Stakeholder Perspectives: While the central government is advocating for this simplification, some states have expressed reservations. States like Punjab, Bihar, West Bengal, Karnataka, and Himachal Pradesh have raised concerns about potential revenue losses and the uneven impact on different sectors. The Union Finance Minister, Nirmala Sitharaman, is expected to engage with the GoM to address these concerns and seek a consensus.
Economic Implications: Experts suggest that while the move could simplify the tax structure and reduce compliance burdens, it may also have inflationary effects. Shifting items from the 12% to the 18% slab could increase prices for certain goods, affecting consumer demand. Conversely, moving items to the 5% slab could make some products more affordable, potentially boosting consumption. Maintaining revenue neutrality will be a critical challenge in this restructuring.

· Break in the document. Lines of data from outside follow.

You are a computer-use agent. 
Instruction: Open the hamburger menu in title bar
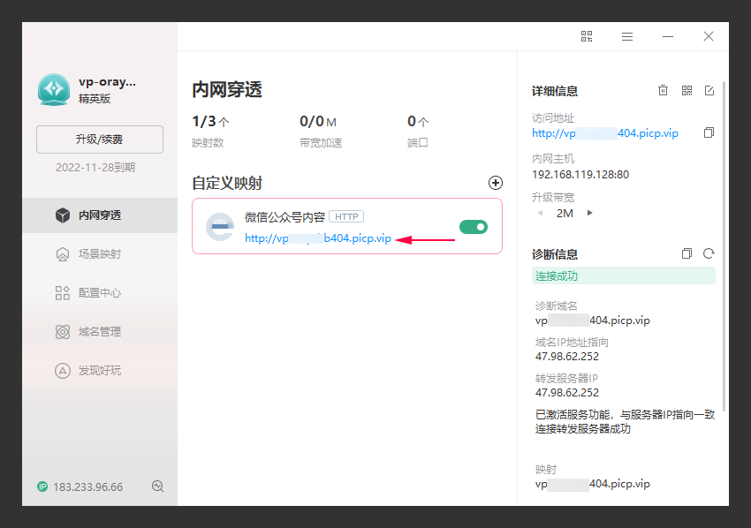pos(627,36)
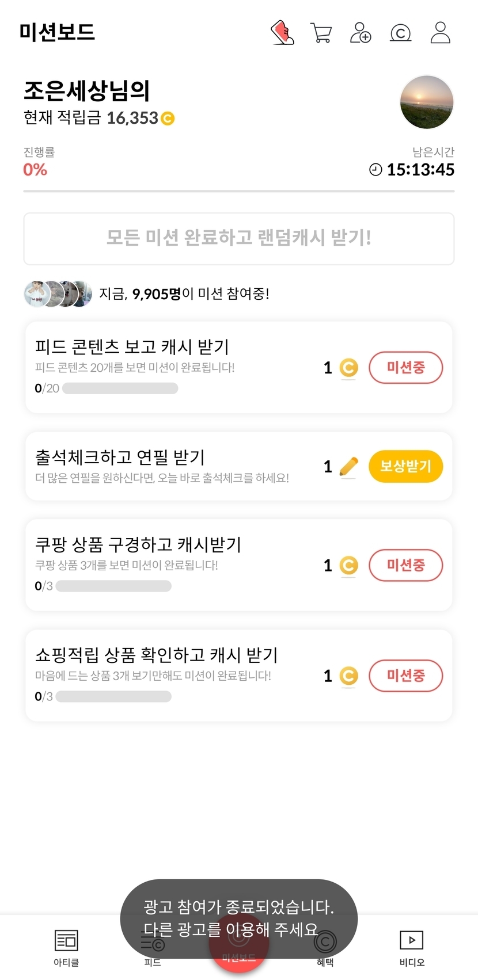Open my profile icon
This screenshot has width=478, height=980.
(441, 33)
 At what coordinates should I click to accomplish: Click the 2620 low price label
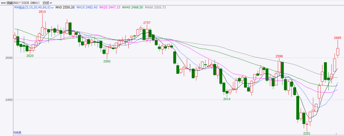[30, 55]
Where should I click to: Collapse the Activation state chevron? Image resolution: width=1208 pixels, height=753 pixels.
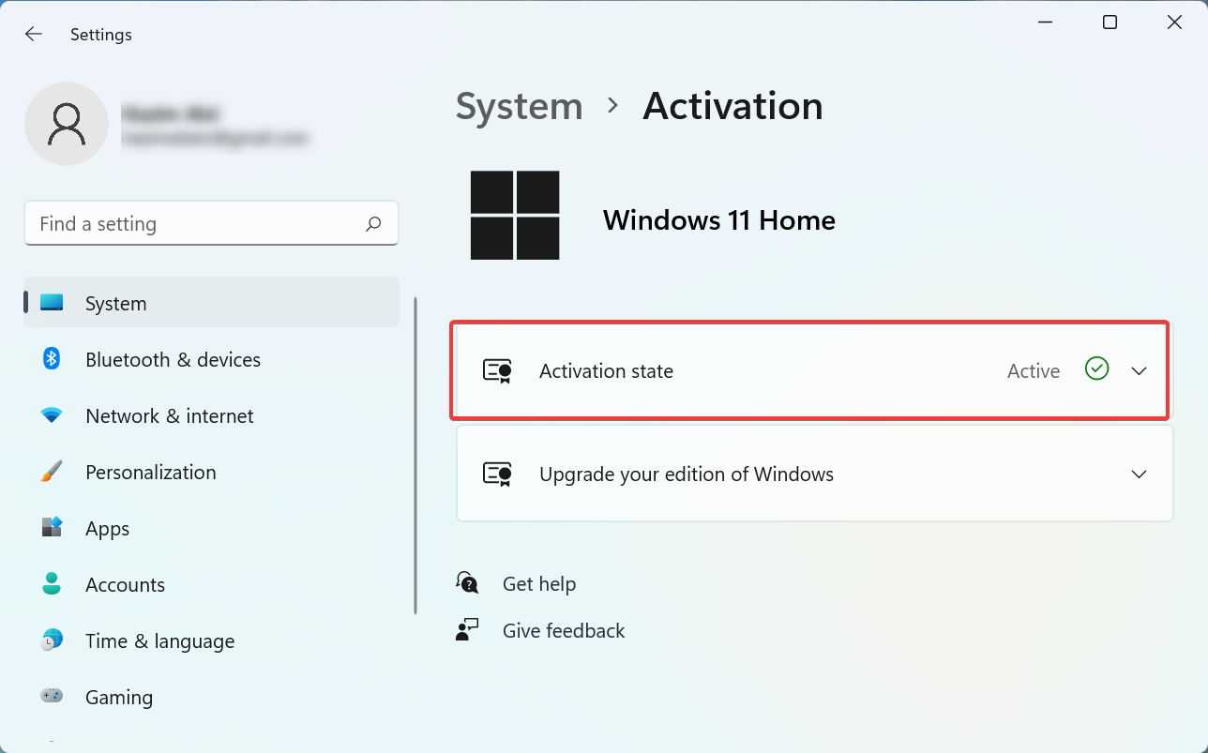(1139, 370)
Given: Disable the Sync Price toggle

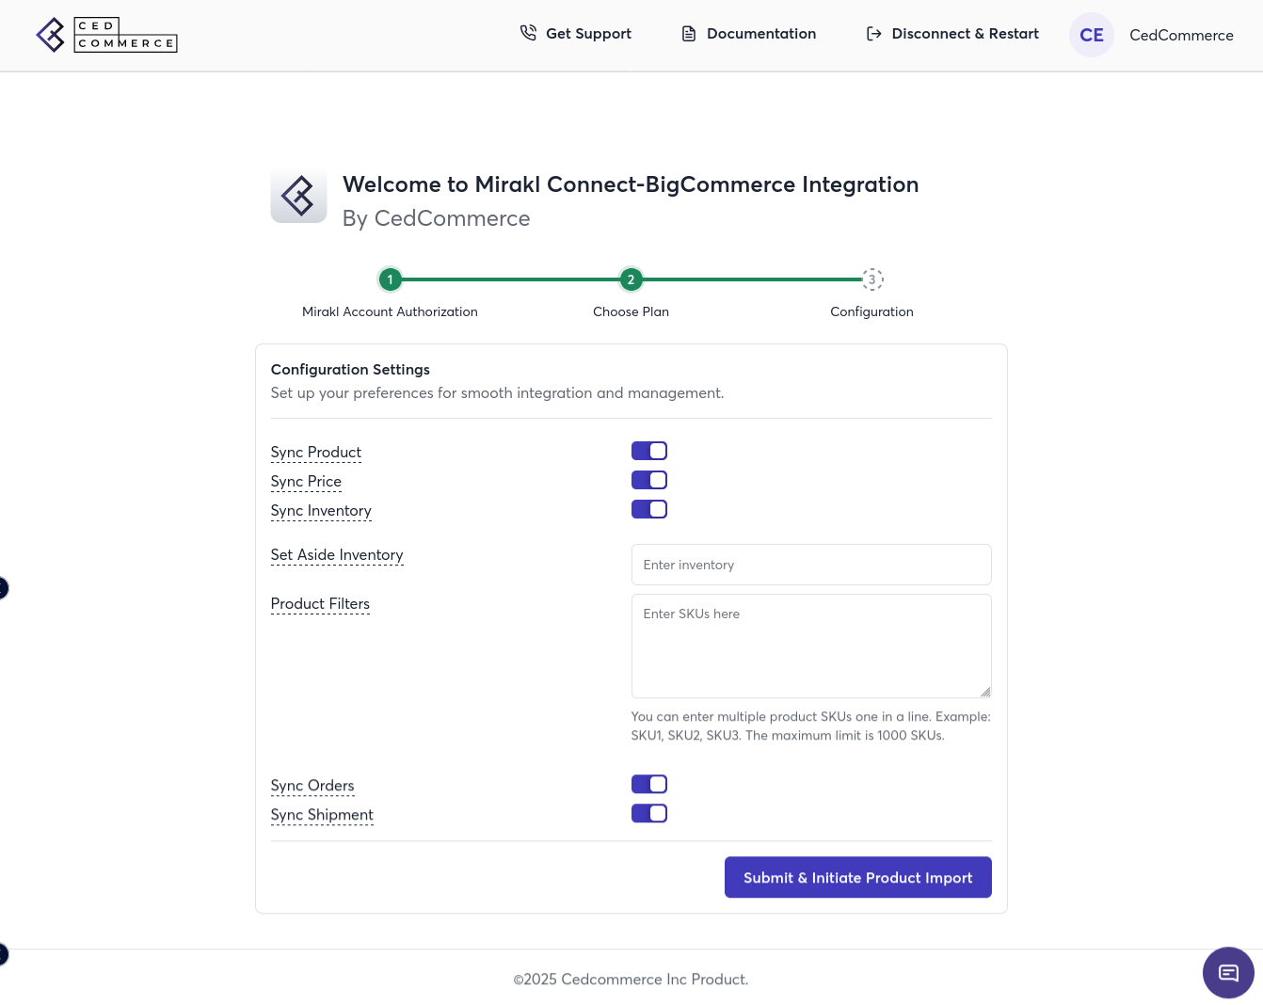Looking at the screenshot, I should (x=648, y=481).
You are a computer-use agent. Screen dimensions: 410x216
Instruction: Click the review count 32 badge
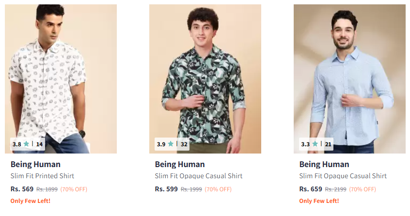(x=184, y=144)
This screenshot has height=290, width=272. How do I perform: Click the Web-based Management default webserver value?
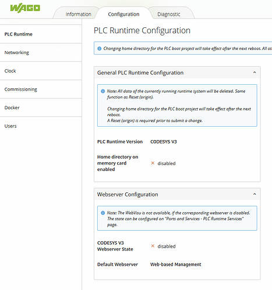(x=175, y=264)
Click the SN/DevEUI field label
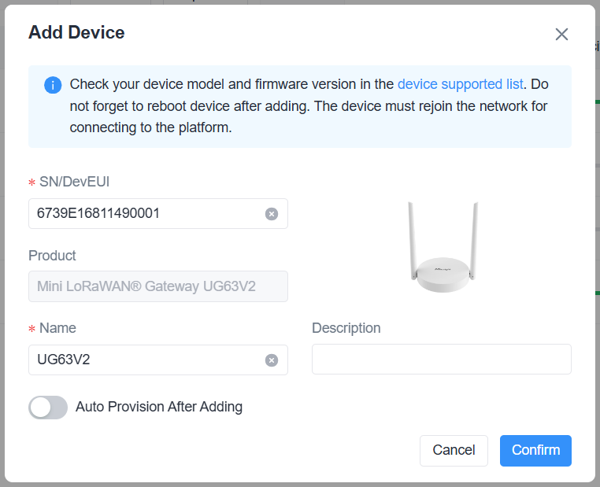Viewport: 600px width, 487px height. tap(74, 182)
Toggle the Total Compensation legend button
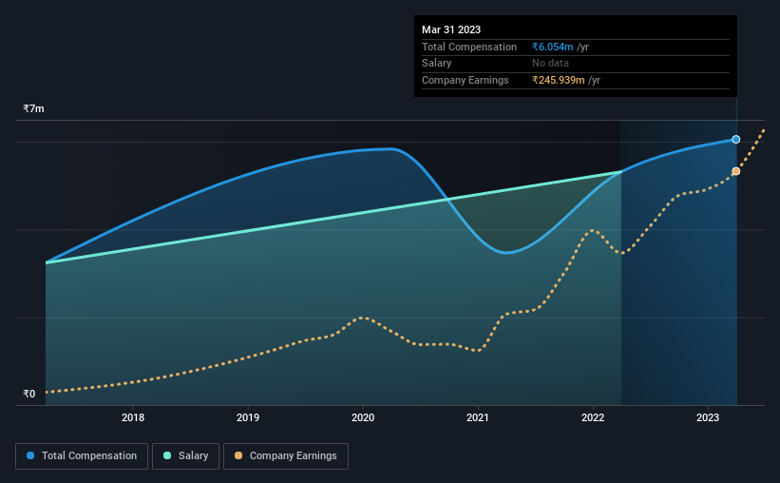780x483 pixels. click(82, 456)
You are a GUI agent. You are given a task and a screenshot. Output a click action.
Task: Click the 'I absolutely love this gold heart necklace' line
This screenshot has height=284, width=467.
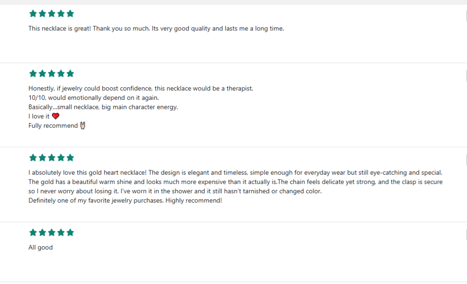235,172
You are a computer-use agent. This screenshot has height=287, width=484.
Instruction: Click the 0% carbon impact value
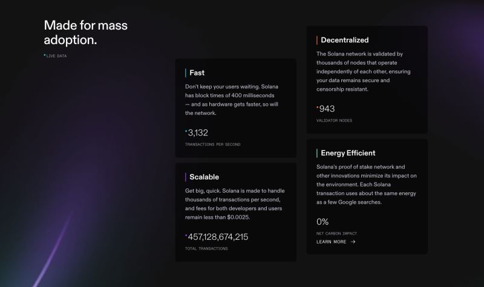pos(322,222)
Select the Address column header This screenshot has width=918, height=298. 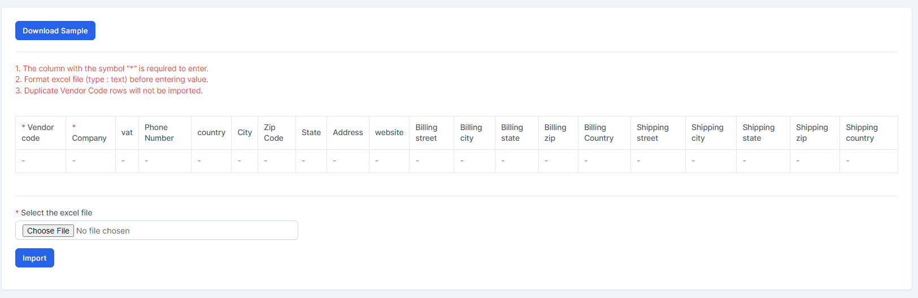point(348,133)
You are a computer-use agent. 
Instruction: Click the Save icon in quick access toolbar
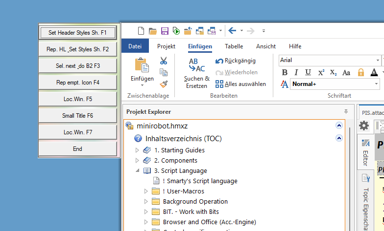click(x=165, y=31)
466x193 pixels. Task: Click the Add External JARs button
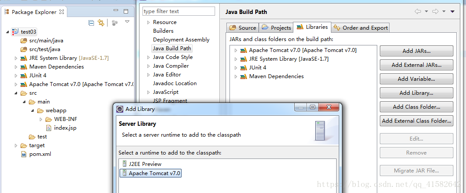416,65
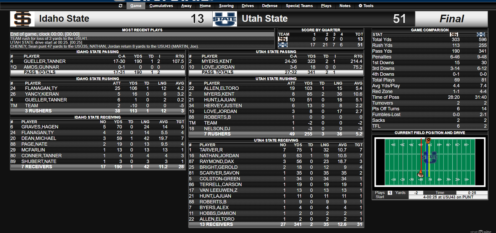Open the Notes section
Screen dimensions: 496x233
click(x=345, y=6)
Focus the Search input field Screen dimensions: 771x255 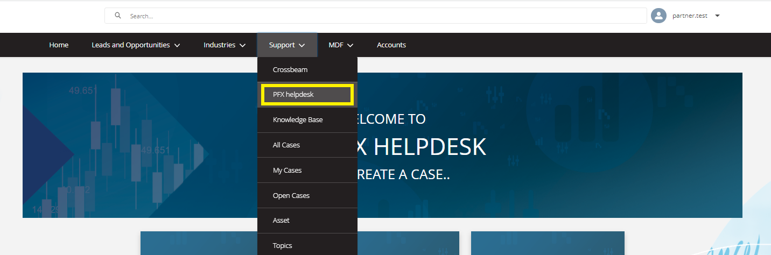click(377, 16)
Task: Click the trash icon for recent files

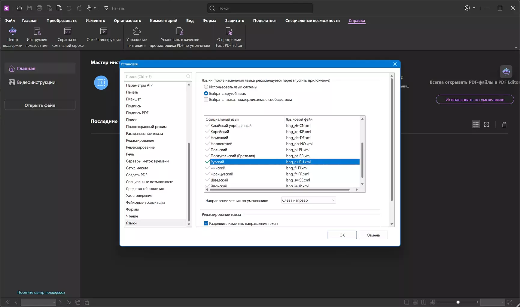Action: coord(504,125)
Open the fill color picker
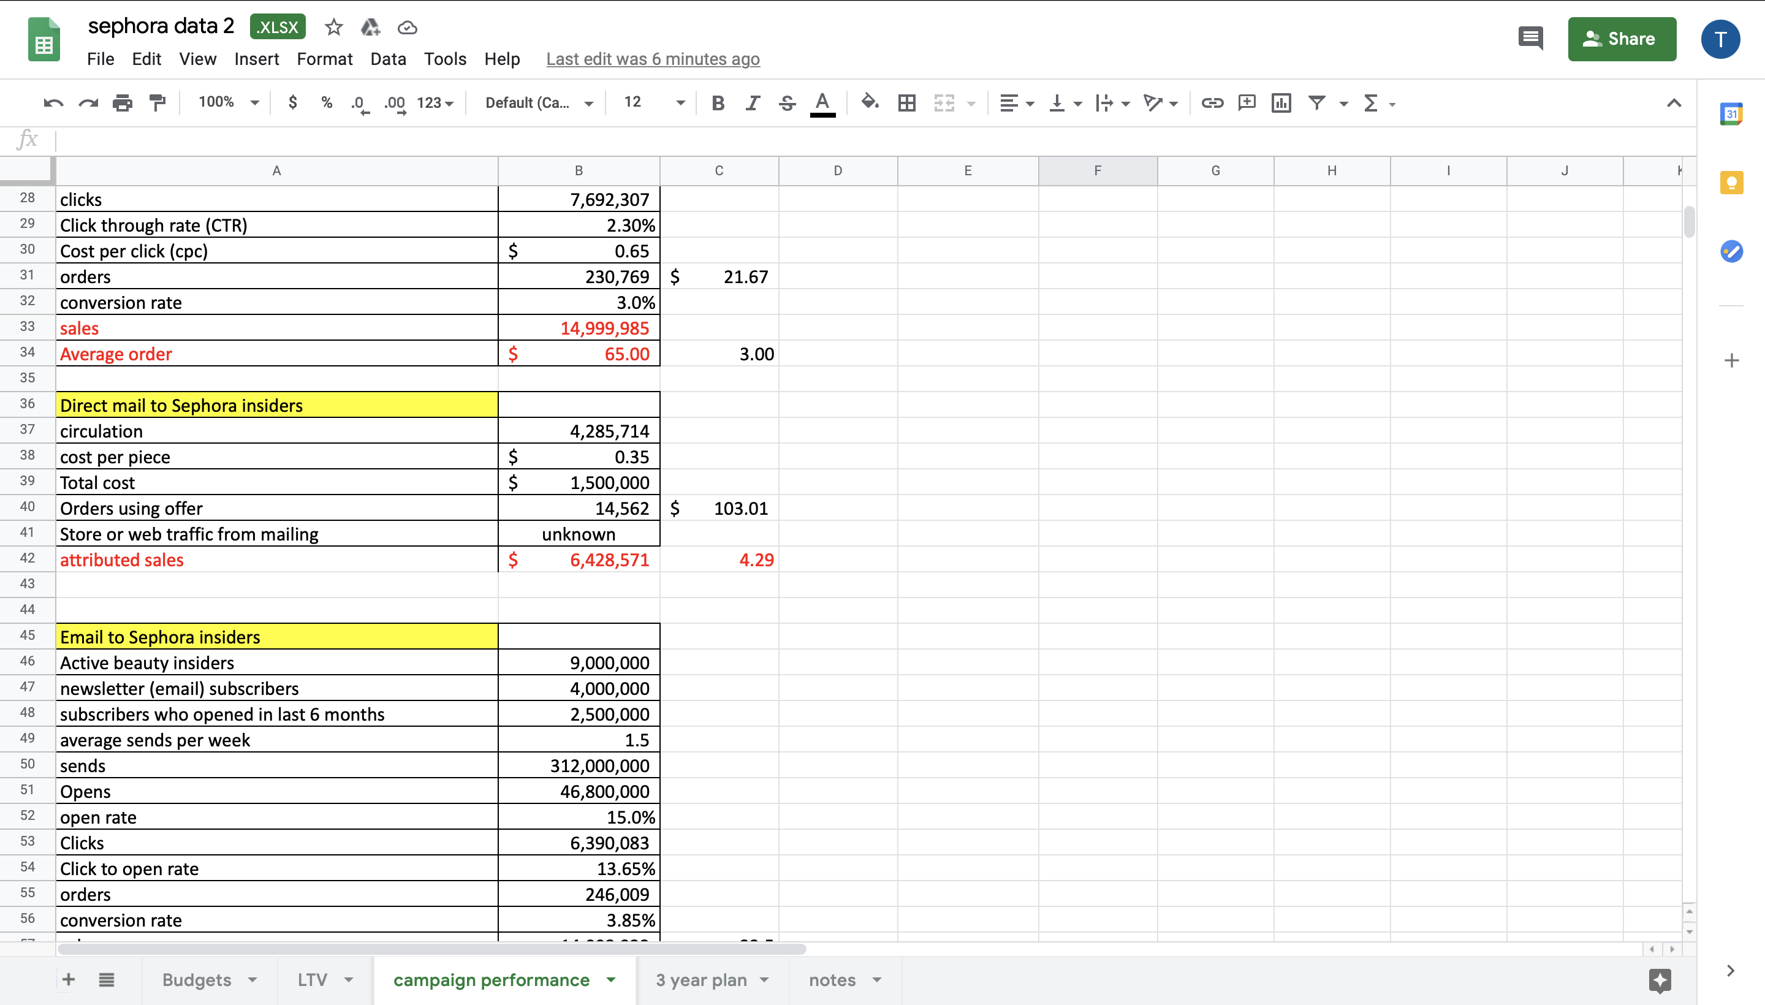This screenshot has width=1765, height=1005. point(868,102)
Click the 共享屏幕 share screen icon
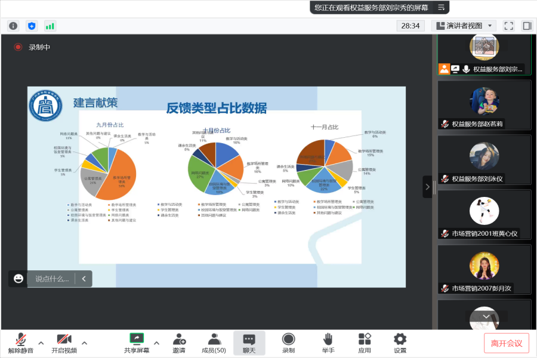 tap(137, 343)
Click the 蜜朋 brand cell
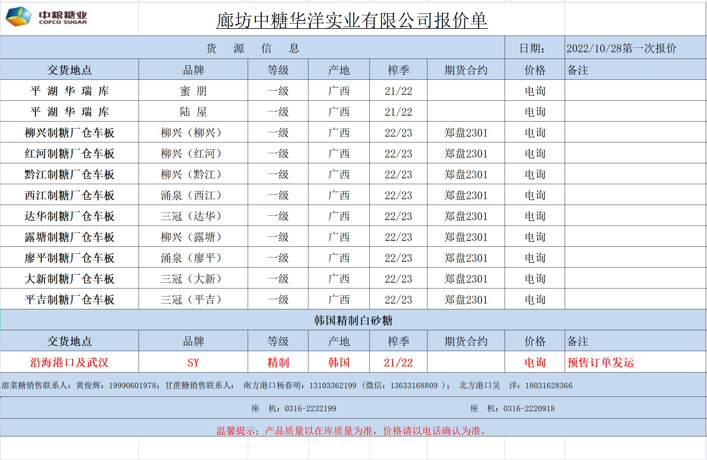Screen dimensions: 707x460 coord(193,91)
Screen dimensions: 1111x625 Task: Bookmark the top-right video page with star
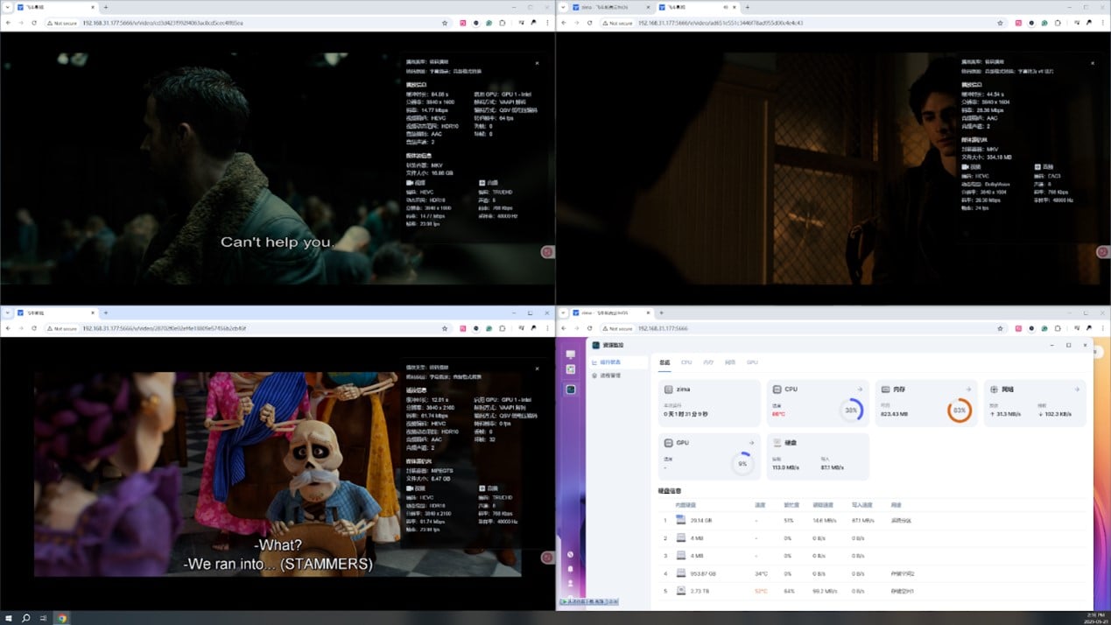coord(1000,23)
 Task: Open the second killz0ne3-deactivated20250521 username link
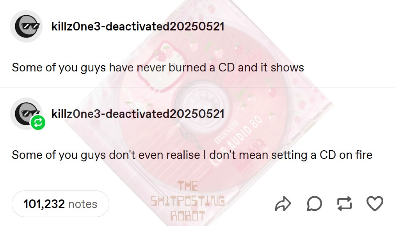138,114
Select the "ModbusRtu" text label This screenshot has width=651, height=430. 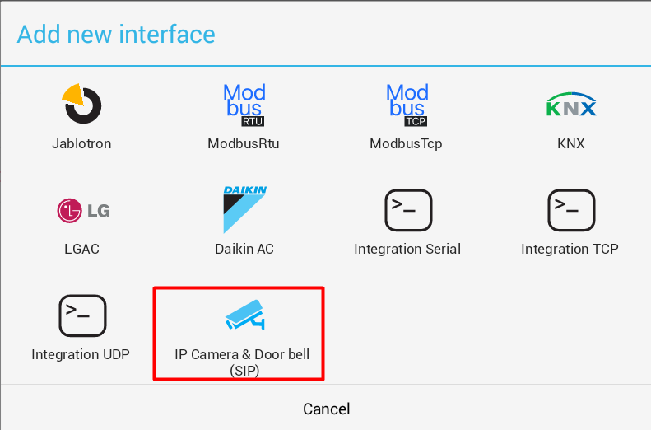[244, 143]
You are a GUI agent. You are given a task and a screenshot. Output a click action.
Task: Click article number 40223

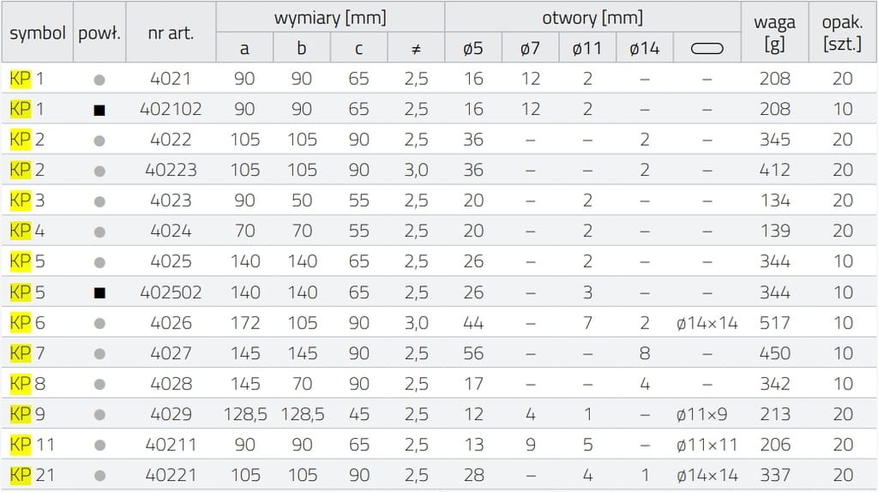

Next Steps: The GST Council, comprising the Union Finance Minister and state finance ministers, is anticipated to convene in late June or July to deliberate on this proposal. The Council's decision will be pivotal in determining the future course of India's indirect tax regime, with the potential to influence consumer prices and business operations across various sectors.
As the GST system enters its eighth year, this proposed restructuring represents a significant step toward simplifying India's tax landscape, balancing the goals of revenue generation, economic growth, and ease of doing business.
Summary: GST Council's Proposal to Eliminate the 12% Tax Slab
Revenue Considerations: The 12% slab contributes approximately 8% to the total GST revenue, making it the least significant among the four tiers. In contrast, the 18% slab accounts for about 70% of the revenue. The proposed changes aim to maintain revenue neutrality while simplifying the tax structure.
Expected Timeline for Decision: The GST Council, comprising Union and state finance ministers, is expected to convene by the end of June or early July to deliberate on this proposal. The final decision will consider the potential impacts on pricing, compliance, and revenue collection.